Thats why Seaside 2.8 moves #snapshotCopy and #restoreFromSnapshot: to
platform specific code (I just did some more cleanup right now).
> | array |
> array := #(1 2 3 4 5) copy.
> array restoreFrom: #(4 5 6) copy.
> ---> #(4 5 6 nil nil)
> | array |
> array := #(1 2 3) copy.
> array restoreFrom: #(4 5 6 7 8) copy.
> --> Index out of bounds exception
This is not how the backtracking API works, #copy is not part of it.
Have a look at WABacktrackingTest:
original := Array with: 1 with: 2 with: 3.

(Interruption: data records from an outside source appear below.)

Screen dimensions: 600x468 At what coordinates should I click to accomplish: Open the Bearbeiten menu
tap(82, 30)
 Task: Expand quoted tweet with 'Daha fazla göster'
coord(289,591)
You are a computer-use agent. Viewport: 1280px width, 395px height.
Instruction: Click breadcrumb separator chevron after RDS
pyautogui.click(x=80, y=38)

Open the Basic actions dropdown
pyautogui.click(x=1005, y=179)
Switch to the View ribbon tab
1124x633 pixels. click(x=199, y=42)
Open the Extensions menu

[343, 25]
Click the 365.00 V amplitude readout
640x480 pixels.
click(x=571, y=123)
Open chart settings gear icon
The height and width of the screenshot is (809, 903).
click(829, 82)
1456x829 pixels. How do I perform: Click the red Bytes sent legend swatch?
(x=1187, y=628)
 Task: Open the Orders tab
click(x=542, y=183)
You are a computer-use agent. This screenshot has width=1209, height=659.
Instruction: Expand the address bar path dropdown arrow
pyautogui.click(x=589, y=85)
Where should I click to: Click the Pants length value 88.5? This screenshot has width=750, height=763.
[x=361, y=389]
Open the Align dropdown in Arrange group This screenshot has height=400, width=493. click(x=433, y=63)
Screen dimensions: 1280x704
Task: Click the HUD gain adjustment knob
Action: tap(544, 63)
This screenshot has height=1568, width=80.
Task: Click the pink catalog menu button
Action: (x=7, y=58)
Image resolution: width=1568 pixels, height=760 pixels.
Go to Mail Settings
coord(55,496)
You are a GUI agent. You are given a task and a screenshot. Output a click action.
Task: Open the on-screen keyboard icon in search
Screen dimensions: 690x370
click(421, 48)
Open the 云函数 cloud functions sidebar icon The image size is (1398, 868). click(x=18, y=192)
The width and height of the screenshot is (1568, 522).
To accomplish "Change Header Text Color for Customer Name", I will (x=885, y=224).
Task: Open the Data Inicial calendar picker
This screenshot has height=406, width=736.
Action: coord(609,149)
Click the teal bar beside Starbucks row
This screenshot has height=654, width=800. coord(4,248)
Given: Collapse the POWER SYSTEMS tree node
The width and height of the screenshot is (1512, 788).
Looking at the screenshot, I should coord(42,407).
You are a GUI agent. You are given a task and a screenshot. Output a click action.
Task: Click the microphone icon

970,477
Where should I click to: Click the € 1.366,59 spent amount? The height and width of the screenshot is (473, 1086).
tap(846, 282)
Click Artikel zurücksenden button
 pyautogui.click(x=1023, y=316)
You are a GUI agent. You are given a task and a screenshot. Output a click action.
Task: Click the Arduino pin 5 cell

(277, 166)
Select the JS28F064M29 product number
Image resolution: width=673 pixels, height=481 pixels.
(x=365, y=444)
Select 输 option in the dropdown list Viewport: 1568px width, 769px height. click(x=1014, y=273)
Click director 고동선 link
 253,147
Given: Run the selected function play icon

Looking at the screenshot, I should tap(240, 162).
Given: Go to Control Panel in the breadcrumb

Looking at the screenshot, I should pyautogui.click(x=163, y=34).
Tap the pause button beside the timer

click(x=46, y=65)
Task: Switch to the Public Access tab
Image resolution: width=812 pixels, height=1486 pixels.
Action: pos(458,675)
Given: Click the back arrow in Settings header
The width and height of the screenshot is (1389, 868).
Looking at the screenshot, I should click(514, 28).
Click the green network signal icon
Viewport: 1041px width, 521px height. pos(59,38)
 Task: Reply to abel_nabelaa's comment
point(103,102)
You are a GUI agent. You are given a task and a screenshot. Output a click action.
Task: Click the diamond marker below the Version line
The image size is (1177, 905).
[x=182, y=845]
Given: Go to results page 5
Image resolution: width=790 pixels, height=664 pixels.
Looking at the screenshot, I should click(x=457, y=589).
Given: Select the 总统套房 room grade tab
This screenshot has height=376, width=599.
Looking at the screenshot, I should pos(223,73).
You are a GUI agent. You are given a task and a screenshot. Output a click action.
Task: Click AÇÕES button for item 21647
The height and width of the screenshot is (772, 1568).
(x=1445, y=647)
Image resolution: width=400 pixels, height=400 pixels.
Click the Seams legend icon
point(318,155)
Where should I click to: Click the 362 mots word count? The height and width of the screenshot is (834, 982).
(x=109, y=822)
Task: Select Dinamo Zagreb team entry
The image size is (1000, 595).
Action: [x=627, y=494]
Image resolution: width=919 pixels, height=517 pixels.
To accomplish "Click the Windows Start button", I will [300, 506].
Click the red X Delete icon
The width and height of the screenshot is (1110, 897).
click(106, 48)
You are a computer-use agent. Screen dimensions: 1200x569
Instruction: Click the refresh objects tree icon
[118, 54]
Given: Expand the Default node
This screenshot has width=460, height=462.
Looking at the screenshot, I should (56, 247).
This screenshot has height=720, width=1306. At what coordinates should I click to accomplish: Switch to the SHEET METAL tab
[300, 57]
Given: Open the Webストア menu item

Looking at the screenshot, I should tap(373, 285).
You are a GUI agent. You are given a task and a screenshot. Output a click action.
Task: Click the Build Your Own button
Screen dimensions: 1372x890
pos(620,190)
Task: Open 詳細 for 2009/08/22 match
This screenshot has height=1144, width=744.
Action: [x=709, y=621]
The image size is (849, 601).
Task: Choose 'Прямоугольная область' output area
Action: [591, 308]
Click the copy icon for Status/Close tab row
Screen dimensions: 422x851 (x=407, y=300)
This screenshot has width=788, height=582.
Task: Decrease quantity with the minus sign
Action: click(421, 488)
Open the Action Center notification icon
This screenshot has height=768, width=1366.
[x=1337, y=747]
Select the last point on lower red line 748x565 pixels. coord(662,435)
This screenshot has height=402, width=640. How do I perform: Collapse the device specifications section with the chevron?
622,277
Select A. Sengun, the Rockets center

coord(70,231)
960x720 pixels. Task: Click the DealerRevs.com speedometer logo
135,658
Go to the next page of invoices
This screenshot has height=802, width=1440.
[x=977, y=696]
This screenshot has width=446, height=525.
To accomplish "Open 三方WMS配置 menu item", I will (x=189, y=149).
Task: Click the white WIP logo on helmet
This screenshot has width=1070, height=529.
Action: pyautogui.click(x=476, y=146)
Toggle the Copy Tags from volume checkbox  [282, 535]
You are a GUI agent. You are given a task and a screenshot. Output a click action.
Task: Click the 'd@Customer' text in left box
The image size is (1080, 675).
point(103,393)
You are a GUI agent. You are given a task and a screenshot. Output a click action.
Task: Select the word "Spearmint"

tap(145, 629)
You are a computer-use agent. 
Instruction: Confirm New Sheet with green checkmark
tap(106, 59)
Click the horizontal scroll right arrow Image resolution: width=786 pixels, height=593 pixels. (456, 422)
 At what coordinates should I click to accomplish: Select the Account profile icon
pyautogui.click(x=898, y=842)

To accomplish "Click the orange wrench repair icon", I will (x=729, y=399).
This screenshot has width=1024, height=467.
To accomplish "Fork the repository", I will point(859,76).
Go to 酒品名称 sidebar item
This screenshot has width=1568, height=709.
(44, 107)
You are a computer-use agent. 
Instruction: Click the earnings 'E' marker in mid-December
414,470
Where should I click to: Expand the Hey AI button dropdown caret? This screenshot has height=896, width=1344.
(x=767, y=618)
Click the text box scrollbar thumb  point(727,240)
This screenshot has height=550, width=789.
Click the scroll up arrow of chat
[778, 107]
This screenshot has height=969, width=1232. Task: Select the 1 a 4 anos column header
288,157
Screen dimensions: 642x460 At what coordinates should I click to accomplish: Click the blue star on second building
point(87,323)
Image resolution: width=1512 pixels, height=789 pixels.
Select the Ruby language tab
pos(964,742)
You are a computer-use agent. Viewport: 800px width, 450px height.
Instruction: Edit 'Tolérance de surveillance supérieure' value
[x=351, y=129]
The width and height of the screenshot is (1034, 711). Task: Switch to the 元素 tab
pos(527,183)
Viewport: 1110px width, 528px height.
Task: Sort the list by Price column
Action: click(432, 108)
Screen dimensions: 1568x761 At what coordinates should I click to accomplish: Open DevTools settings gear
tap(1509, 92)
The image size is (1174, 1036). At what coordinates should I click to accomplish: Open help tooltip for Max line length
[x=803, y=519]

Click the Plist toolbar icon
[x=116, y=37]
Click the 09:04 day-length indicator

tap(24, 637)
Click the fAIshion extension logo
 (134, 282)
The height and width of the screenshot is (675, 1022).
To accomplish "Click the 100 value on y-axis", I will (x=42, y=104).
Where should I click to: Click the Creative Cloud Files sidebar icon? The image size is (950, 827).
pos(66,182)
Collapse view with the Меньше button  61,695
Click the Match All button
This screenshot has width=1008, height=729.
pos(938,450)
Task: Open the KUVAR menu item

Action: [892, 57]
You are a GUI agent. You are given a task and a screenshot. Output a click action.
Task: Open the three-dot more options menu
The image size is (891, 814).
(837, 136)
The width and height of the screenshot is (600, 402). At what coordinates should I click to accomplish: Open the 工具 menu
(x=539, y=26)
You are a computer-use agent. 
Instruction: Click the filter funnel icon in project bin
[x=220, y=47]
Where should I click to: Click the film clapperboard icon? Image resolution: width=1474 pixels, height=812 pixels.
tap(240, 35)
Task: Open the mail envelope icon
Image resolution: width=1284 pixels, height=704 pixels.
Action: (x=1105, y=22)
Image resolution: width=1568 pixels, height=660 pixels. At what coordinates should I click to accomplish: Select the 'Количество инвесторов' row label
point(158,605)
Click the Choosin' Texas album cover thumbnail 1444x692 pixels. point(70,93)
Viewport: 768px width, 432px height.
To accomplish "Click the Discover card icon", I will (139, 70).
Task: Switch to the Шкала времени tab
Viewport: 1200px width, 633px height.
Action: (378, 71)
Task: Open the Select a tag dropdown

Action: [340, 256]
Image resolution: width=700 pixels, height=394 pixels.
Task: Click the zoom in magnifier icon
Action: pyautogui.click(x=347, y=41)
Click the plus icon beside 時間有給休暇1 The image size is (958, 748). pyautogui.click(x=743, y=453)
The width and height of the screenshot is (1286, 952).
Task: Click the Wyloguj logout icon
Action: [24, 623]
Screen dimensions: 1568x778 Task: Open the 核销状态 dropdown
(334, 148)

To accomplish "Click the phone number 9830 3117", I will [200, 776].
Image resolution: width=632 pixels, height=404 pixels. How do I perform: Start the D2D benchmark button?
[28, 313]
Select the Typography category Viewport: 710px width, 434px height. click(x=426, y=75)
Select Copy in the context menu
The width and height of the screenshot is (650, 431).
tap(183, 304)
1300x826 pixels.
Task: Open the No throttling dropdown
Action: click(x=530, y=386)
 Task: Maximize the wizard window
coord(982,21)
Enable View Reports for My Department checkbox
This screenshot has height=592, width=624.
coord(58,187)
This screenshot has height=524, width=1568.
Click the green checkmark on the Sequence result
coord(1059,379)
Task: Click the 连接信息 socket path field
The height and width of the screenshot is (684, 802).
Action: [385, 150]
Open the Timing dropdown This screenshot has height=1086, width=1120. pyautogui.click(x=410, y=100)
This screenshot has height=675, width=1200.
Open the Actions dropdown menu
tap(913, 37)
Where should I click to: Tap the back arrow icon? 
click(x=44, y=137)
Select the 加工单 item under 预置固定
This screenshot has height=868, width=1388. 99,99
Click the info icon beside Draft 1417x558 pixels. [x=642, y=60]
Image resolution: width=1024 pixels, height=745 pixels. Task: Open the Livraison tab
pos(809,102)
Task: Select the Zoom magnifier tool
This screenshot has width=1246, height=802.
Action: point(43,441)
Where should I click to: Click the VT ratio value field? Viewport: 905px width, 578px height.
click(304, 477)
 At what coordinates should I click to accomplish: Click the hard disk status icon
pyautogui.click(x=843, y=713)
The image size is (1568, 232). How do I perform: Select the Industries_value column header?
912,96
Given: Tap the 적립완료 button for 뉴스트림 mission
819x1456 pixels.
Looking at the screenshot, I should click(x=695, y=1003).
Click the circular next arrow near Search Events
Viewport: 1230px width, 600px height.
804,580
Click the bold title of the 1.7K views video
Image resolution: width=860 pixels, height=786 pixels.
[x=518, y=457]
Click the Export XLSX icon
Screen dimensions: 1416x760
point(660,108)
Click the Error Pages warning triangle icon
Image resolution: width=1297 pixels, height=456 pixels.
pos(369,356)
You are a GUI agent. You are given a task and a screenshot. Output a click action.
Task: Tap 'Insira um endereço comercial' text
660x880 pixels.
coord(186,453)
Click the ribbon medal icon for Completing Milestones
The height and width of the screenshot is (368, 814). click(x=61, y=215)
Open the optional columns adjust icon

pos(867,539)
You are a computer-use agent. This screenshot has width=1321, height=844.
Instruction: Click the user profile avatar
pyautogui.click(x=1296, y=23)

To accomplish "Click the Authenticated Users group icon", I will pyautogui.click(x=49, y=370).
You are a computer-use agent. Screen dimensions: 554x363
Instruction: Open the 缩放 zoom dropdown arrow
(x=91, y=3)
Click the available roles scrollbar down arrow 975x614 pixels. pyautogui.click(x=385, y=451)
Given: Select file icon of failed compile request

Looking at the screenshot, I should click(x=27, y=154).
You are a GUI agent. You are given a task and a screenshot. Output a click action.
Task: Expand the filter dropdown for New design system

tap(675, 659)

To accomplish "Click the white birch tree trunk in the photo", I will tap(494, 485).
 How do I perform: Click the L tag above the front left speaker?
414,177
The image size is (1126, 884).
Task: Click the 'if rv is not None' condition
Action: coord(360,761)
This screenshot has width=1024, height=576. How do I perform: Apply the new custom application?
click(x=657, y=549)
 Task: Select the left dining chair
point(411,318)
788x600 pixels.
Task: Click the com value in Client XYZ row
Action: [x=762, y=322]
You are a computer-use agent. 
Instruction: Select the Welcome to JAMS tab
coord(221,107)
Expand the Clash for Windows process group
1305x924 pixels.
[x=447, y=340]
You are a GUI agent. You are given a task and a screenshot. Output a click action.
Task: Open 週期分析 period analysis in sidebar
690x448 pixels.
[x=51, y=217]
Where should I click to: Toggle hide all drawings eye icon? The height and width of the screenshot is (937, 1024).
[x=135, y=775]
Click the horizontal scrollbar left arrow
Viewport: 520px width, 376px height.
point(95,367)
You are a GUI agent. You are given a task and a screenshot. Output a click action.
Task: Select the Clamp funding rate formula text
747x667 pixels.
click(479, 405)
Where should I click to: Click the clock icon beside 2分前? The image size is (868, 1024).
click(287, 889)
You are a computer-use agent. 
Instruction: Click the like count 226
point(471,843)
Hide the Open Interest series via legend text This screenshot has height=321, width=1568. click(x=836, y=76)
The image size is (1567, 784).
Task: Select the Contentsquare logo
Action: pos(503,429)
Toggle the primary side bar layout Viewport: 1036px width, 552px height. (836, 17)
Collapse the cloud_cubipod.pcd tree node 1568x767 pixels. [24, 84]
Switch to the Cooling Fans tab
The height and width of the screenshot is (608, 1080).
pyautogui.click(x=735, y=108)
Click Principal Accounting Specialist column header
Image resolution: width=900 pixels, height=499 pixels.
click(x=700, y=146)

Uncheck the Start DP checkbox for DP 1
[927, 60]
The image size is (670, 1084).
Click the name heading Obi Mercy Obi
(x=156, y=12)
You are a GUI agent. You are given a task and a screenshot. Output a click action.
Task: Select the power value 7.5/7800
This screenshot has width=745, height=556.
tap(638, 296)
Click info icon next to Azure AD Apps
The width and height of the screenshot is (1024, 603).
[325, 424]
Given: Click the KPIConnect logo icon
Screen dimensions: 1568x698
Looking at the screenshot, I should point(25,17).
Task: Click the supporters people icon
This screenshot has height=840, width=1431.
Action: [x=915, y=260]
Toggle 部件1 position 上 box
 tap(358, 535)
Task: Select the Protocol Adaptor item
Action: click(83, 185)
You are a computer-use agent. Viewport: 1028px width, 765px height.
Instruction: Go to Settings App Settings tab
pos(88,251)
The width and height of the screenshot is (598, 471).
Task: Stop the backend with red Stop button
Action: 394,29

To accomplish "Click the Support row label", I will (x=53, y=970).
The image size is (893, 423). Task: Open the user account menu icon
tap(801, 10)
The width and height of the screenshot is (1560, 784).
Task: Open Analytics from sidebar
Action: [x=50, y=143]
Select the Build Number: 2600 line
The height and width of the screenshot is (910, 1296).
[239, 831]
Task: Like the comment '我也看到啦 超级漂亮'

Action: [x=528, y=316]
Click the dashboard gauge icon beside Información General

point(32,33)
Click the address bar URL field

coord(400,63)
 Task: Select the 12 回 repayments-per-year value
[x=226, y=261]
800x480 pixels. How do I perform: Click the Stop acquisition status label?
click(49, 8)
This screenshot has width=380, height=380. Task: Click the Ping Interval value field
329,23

snapshot1 := original snapshotCopy.
original at: 1 put: #a.
snapshot2 := original snapshotCopy.
original at: 2 put: #b.
snapshot3 := original snapshotCopy.
original restoreFromSnapshot: snapshot1.
self assert: original = #( 1 2 3 ).
original restoreFromSnapshot: snapshot2.
self assert: original = #( a 2 3 ).
original restoreFromSnapshot: snapshot3.
self assert: original = #( a b 3 )
> Michael Lucas-Smith tried it in Squeak and the first example produced
> #(4 5 6 4 5) and the second one produced: #(4 5 6).
Arrays are considered to be immutable in size in Squeak.
> To do this properly, you'd first have to create a new collection of the
> proper size, use a become: to change the original collection back, then
> restore it to the proper values using the existing restore mechanism.
> Am I out to lunch on this one or does this change need to be made?
You need to implement #snapshotCopy and #restoreFromSnapshot: in
OrderedCollection according to your internal implementation. I guess
#snapshotCopy just returns a shallow copy (the default), while
#restoreFromSnapshot: can do a #become: of a copy of the snapshot to
the one you want to restore. Or something like that.